Depends where you live.  When asked about global warming, Vladimir Putin responded that it would be nice to make Moscow a few degrees warmer.


----------



## Bob Hubbard (Mar 30, 2008)

I'm not a scientist, however I can observe things.
The last few winters in my area have been very diferent from those in previous decades. More warm/cold cycles, more extreme, etc.
Summers have been milder too the last couple years. Overall though, they've been a bit warmer.

This might be due to massive changes in the Great Lakes, due to polution effecting them.

I dunno.  I doubt we'll see an overnight IceAge hit like in the movies, but we need to at least stop poluting and start cleaning up our trash.


----------



## tellner (Mar 30, 2008)

The North polar cap has been melting all winter. The energy has to be coming from somewhere. A phase change that turns a buttload of ice into a buttload of water can suck up a lot of energy.

It may not happen overnight. But it's indisputable. 

The events are in line with the predictions, the fast-change predictions to be precise.

Thirty years ago we could have avoided it. Now we're going to have to head off as much as we can and deal with the rest.
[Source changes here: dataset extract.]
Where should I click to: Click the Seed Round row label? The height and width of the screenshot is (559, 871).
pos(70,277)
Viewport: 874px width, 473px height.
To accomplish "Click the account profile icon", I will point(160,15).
It will be much more painful.


----------



## Twin Fist (Mar 30, 2008)

Sukerkin said:


> I note that again and again you're asking for 'proof' in the sense of 'certainty'.  As *Tellner* said, in science (of all disciplines) there is no such thing



then dont tell me you KNOW, be honest and say you THINK



Sukerkin said:


> The long and the short of it is that that amateur reseach I performed changed my mind



lots of professional research backs up my belief that mans contribution is tiny, and while bad, isnt THE cause. And the really fun part is, no one, make that NO ONE can prove which is right. But then you got AlBore runnign around saying outright LIES like "there is no debate, this is proven" when it isnt.....



Sukerkin said:


> After all there is only so much "Yes it is" vs "No it isn't" that can be endured.
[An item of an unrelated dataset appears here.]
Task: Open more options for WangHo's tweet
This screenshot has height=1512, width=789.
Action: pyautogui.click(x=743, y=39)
Well gee, maybe if the fanatics cant handle people disagreeing with them, they shouldnt be acting as cheerleaders for the doom and gloomers.
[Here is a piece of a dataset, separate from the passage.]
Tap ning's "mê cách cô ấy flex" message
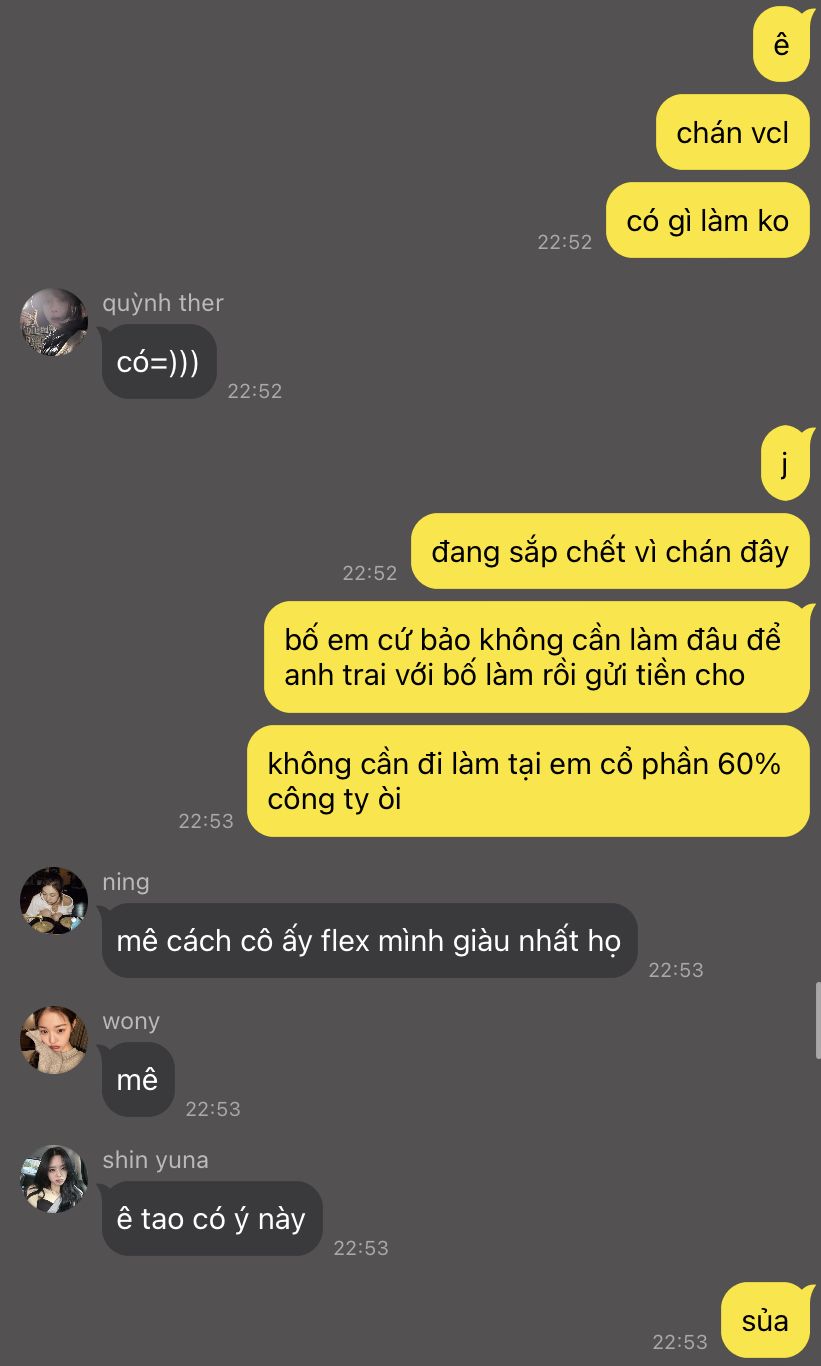The height and width of the screenshot is (1366, 821). click(x=370, y=940)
Just food for thought is all.


----------



## Big Don (Mar 30, 2008)

tellner said:


> The North polar cap has been melting all winter.


 and the southern has been growing.





> Thirty years ago we could have avoided it.


 Thirty years ago the weather fear mongers were forecasting a new ice age





> Now we're going to have to head off as much as we can and deal with the rest. It will be much more painful.


----------



## Sukerkin (Mar 30, 2008)

Twin Fist said:


> lots of professional research backs up my belief that mans contribution is tiny, and while bad, isnt THE cause. And the really fun part is, no one, make that NO ONE can prove which is right. But then you got AlBore runnign around saying outright LIES like "there is no debate, this is proven" when it isnt.....


 
I'd like to see this research if you could provide either links or ISDN numbers.





Twin Fist said:


> Well gee, maybe if the fanatics cant handle people disagreeing with them, they shouldnt be acting as cheerleaders for the doom and gloomers.


 
I think the problem arises because the disagreement is not cogently argued but is, as I hinted before 'playground' negativism.  In this thread alone, I have seen those presenting the case for human impact on global climate instability put it forward in a reasoned way.  Those from the other side of the coin choose a simpler format that is almost designed to agitate and annoy - the internet edquivalent of sticking out the tongue.

In the end, it doesn't matter a jot; unless that is, that those who don't want to acknowledge any significant human input to the change, manage to vote in politicians who will do nothing to change things.

Then it becomes a problem for us all because the main hope of achieving anything lies in international cooperation and the will to do what we can to ameliorate the change. 

Personally, I think it's all to little too late and it saddens me that my old age will be negatively impacted by a large number of scary things that I'd rather not have to deal with.


----------



## Twin Fist (Mar 30, 2008)

thats funny, to me, the head cheerleader for "it's all our fault, you should hate yourselves" comes across as an insulting prat.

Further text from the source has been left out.